I am from the school of the minority opinion according to which Thai and Vietnamese are much more related than commonly thought (perhaps you are too). A nice article that you might have read already: http://jseals.org/seals23/khanittanan2013ancientd.pdf

deleted user wrote almost 4 years ago

I didn't find a mention of Austronesian language family in the Wiktionary ; but does this word exist in any Malayo-Polynesian language today?

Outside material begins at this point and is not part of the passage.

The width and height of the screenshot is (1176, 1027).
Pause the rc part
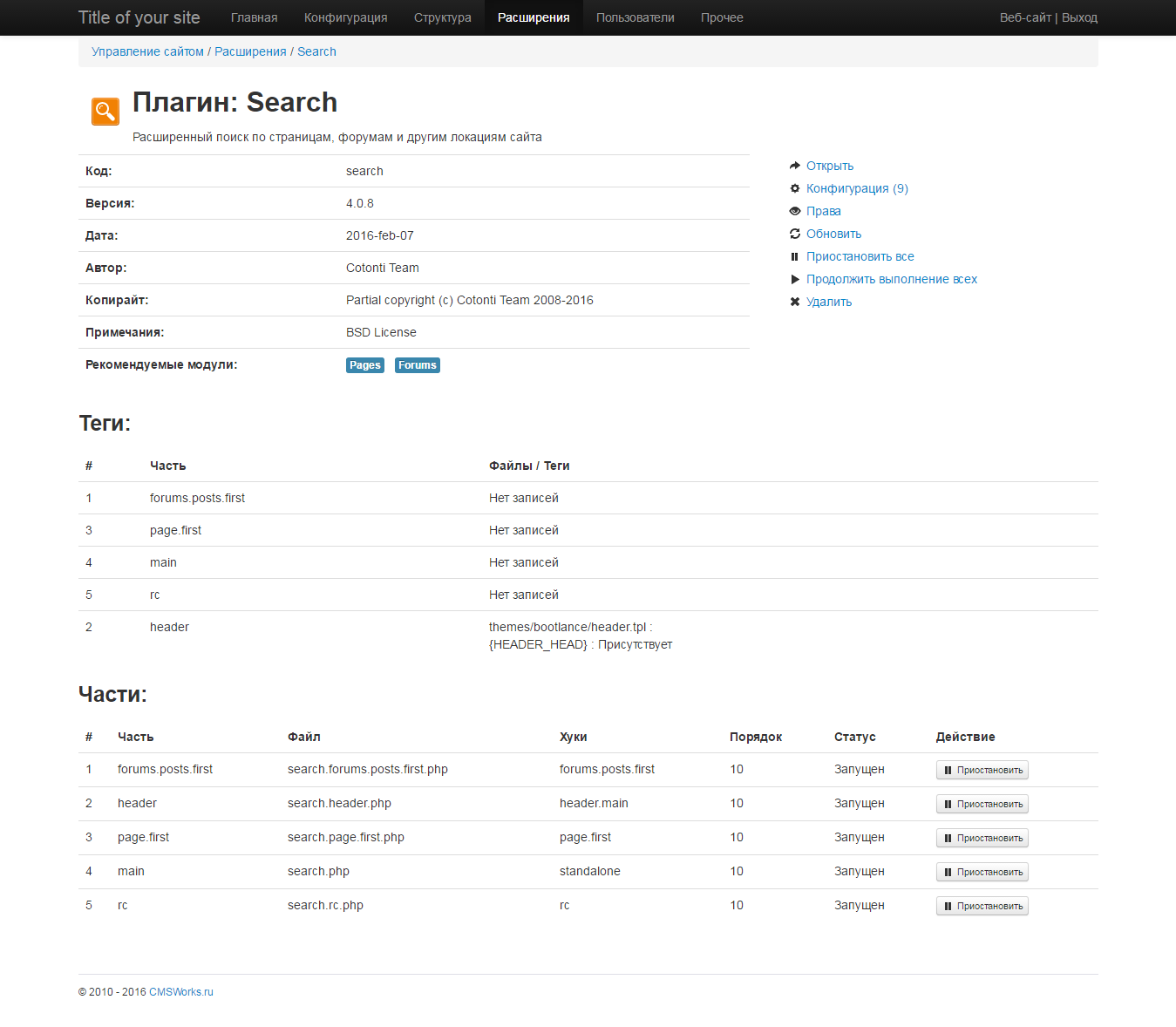tap(982, 906)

Jirka Hanika‭ wrote almost 4 years ago

@JohnDoea - I relied on the mainstream classification in my answer (and I can't speak either language myself); I was initially open to the possibility of a combination of borrowings providing a connection for the two words. I took the Austronesian (specifically Formosan) connection, judging from my browser's history, here: https://zh.wiktionary.org/zh-hans/%E0%B9%80%E0%B8%AB%E0%B8%A5%E0%B8%B7%E0%B8%AD; it's not immediately clear to me how I ended up pasting the wrong wiktionary link.

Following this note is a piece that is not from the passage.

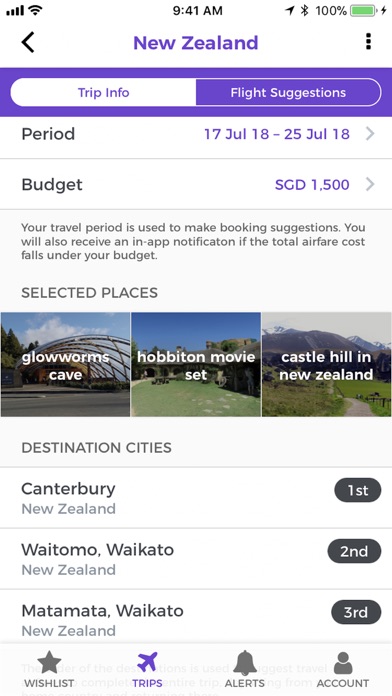
Task: Switch to the Trip Info segment
Action: click(103, 93)
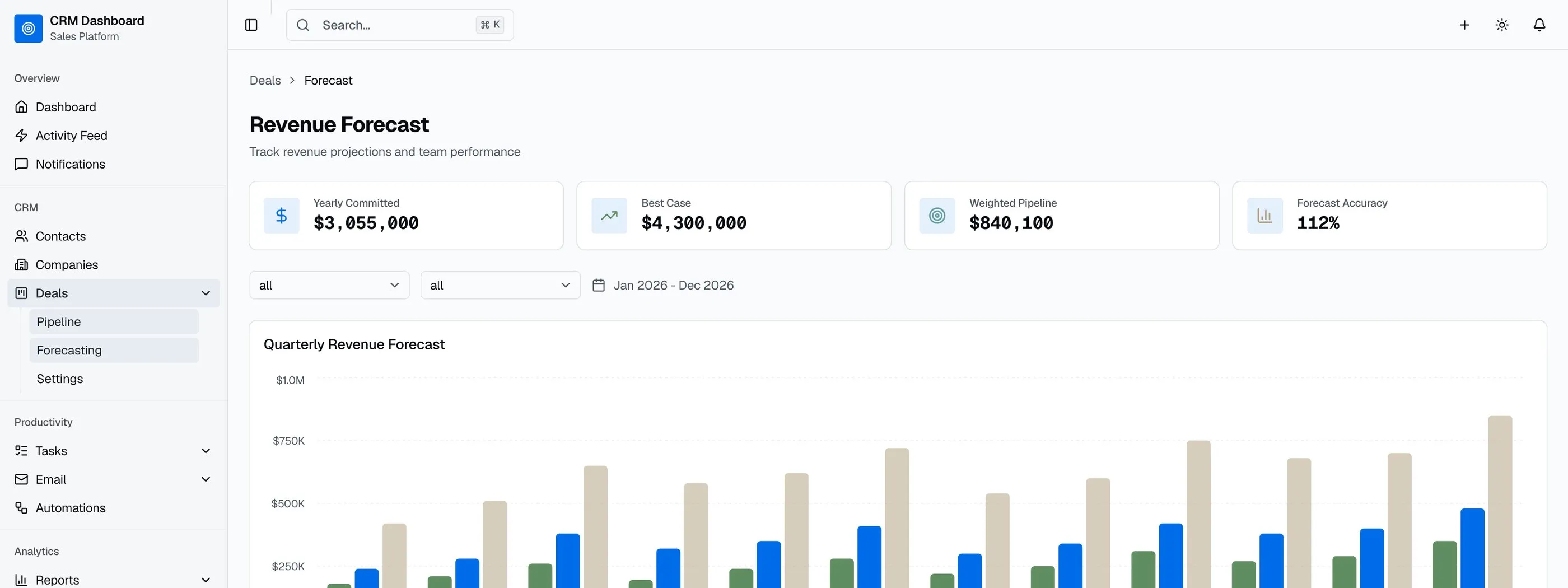This screenshot has width=1568, height=588.
Task: Open the notifications bell icon
Action: tap(1539, 25)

Jirka Hanika‭ wrote almost 4 years ago · edited almost 4 years ago

@JohnDoea - Thank you for drawing my attention to my error concerning the Formosan languages. I had simply misunderstood that wiktionary entry (from my previous comment) on that point. No relationship to any Austronesian language is suggested by any wiktionary page. Answer rewritten.